The Syntactic Web, by Jonathan Robie, outlines an alternative technique to storing RDF (or triples) in XML. The approach is to create a list of n-triples inside an XML root element.
<statement>
<subject>http://www.artchive.com/rembrandt/artist_at_his_easel.jpg</subject>
<predicate>c:mime-type</predicate>
<object>image/jpeg</object>
</statement>
This "canonicalized" RDF datas eliminates the need to do syntactic queries over variants of the syntax based on tree nesting or abbreviated syntax. The advantage is that XML Query Language can be used for graph queries confined to the scope of the document. UUIDs can be used to assure the ability to merge graphs from multiple documents. This amounts to performing a SQL join on a flat triple store.
This example applies a query used in RDF Query and Rules: A Framework and Survey.
LET $t := document("Snowboard.rdf")/rdf/statement
FOR $serviceType in $t[predicate="rdf:type" and object="wsdl:service"],
$servicePort in $t[predicate="wsdl:hasPort"],
$portBinding in $t[predicate="wsdl:binding"],
$bindingStyle in $t[predicate="wssoap:style"],
$bindingTransport in $t[predicate="wssoap:transport"],
$bindingName in $t[predicate="wsdl:name"],
WHERE $serviceType/subject=$servicePort/subject
AND $servicePort/object=$portBinding/subject
AND $bindingStyle/object=$bindingTransport/subject
AND $bindingTransport/object=$bindingName/subject
RETURN $servicePort/object, $bindingName/object
Another approach to leveraging off the investment of XQuery and promote interoperability where possible is to re-use as much of XQuery as possible, replacing portions that are used to traverse syntactic XML trees with functionality to traverse RDF graphs. Pictorially, this could be viewed as replacing XPath (except for that needed to peer into literals) with an RDF path language.

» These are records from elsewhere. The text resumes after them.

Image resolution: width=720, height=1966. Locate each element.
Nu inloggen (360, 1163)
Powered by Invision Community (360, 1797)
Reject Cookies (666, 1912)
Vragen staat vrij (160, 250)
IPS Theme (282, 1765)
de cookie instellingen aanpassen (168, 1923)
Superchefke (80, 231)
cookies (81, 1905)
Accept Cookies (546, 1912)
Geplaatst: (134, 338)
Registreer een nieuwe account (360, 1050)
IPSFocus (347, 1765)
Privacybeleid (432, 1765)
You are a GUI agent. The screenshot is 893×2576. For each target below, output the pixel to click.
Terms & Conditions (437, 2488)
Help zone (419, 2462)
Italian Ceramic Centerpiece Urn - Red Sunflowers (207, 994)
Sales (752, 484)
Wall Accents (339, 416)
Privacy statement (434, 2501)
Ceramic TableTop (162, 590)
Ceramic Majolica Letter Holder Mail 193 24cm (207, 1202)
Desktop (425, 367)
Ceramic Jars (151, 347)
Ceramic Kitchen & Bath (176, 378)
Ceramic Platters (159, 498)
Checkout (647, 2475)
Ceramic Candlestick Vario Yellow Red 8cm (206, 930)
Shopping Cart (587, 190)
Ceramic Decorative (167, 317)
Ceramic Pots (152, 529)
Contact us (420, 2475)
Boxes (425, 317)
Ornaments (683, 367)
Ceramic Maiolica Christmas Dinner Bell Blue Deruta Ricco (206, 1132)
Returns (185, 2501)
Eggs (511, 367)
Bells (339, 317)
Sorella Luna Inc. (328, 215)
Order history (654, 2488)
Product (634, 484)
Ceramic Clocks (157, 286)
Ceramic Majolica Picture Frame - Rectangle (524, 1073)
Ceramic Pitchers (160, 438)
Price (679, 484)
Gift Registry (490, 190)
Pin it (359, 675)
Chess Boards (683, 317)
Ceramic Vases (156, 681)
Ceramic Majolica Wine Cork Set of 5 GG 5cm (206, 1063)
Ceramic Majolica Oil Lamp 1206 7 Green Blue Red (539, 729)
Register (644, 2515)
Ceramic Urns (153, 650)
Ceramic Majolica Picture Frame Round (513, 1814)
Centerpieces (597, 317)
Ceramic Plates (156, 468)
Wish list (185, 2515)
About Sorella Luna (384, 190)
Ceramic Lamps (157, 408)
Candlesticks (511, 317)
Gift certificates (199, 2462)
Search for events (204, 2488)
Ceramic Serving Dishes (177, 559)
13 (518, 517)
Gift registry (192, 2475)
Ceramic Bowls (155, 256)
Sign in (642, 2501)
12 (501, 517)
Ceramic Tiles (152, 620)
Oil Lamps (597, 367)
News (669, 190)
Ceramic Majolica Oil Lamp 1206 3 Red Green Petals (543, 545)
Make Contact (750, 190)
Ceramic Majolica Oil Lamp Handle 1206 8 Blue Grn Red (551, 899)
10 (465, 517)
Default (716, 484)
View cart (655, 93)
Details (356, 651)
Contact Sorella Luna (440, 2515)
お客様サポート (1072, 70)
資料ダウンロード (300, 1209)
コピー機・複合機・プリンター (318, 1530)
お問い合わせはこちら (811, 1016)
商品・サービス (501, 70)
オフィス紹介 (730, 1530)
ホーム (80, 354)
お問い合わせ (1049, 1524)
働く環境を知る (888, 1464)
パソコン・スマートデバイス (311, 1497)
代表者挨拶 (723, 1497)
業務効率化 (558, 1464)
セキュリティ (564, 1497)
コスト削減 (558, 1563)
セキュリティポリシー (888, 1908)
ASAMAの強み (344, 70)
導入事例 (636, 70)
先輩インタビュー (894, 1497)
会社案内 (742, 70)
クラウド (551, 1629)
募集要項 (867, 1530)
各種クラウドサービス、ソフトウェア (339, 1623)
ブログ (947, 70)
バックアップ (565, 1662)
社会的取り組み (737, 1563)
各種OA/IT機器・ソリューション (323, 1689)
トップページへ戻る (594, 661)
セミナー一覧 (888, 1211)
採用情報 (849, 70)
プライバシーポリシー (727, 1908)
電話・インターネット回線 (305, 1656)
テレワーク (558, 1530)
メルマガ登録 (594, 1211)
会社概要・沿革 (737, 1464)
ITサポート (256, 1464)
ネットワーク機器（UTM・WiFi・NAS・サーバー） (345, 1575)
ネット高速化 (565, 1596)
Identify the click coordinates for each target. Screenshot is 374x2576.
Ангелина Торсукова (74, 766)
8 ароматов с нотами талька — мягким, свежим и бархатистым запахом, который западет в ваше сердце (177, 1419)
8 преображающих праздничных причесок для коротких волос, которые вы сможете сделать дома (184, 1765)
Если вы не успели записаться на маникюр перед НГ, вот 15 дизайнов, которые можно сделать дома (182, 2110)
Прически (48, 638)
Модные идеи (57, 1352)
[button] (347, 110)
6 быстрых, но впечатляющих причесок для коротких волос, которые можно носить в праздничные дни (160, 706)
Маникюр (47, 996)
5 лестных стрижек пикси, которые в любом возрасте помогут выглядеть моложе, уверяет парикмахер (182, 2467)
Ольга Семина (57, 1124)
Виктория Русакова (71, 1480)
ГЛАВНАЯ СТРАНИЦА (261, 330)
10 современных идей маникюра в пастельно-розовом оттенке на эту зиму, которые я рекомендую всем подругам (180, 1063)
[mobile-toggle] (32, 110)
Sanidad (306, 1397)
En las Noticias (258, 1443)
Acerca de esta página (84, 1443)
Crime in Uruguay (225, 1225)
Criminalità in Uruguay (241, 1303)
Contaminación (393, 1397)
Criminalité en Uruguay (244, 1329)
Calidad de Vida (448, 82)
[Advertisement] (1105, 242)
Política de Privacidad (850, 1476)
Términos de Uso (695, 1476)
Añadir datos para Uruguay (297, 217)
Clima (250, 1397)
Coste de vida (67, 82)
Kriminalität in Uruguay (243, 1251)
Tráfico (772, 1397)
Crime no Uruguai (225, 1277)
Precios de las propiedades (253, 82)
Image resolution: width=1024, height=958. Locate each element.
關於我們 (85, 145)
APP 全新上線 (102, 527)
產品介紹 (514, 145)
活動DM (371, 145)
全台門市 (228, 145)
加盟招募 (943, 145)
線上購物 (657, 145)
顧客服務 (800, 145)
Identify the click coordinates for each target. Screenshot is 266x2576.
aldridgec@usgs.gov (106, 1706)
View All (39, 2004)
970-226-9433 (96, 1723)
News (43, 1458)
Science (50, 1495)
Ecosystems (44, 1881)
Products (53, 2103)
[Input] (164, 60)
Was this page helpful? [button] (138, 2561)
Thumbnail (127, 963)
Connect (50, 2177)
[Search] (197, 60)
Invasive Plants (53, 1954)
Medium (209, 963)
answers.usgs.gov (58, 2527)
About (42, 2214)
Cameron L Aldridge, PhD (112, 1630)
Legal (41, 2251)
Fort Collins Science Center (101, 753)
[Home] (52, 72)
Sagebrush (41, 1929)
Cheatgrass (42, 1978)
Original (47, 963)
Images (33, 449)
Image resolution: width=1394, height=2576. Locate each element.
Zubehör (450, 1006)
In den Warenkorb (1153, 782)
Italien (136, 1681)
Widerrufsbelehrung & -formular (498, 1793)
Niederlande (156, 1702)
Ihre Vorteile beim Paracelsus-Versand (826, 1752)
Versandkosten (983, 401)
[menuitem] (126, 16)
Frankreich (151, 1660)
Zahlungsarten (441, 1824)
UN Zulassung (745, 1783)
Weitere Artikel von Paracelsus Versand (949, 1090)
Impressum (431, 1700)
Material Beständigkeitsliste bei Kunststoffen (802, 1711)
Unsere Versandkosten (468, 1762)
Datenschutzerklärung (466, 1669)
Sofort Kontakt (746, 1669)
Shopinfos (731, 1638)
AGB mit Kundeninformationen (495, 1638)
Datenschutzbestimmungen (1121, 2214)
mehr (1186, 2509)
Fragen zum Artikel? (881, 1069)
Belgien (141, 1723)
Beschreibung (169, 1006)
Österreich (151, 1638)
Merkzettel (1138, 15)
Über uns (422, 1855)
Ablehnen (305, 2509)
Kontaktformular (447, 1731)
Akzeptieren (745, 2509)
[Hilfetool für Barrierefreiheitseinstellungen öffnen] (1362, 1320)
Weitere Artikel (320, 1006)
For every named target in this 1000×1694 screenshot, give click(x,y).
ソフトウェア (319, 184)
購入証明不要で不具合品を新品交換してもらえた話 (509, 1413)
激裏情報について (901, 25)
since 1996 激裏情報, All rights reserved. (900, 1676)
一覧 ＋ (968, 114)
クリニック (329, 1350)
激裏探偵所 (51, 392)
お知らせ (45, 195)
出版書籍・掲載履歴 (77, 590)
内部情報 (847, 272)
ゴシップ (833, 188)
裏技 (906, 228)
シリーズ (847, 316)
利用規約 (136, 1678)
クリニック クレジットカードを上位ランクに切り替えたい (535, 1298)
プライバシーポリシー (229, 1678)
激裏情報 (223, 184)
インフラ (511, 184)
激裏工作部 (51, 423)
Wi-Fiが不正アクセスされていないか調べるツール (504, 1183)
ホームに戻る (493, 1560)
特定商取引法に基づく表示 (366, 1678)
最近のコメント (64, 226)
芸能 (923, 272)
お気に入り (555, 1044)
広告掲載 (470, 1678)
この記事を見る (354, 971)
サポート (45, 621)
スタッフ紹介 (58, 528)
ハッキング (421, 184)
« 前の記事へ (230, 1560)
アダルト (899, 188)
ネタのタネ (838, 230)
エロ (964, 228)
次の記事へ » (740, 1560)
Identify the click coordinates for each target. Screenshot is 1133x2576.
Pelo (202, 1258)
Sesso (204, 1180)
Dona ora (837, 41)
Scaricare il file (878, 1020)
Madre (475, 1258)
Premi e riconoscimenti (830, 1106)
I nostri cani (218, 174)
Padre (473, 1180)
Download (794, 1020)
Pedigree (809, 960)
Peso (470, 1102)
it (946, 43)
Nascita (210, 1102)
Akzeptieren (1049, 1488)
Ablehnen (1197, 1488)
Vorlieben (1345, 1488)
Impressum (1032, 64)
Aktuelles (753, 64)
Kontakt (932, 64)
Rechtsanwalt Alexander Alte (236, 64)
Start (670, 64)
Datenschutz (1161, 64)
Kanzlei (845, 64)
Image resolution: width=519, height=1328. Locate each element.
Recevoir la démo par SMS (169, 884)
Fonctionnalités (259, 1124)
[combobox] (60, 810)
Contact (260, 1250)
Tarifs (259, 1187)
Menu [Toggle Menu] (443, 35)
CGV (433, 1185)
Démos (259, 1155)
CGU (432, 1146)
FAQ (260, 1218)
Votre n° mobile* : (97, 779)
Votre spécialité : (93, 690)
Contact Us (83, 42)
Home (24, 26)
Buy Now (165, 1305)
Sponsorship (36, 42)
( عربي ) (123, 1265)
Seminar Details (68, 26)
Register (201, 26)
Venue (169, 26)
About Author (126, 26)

Procedurally, this intersection can be determined by examining the XQuery language data model and semantics. Practically, this would involve providing some built-in functions to access a projection of RDF data onto an XQuery data model
.
FOR $a in //node,
$b in //node,
$c in //node
WHERE holds($a, p4, $b)
AND holds($b, p5, $c)
RETURN
<node>{$a, $c}</node>
where //node and holds are language extensions importing RDF data stores into the XQuery data model. This approach seems not to re-use much of XML, but could in cases like
FOR $a in //node[typeof(???)=xsd:integer]
A variant of this is to keep the XPath portion for traversal of XMLLiterals.
Define a modest graph traversal language, with conjunctions and possibly disjunctions and safe negation. Define interactions between this graph "grepping" lanuage and XQuery. Applications would rely on the "graph grep" to find nodes and then on XQuery to look into literals.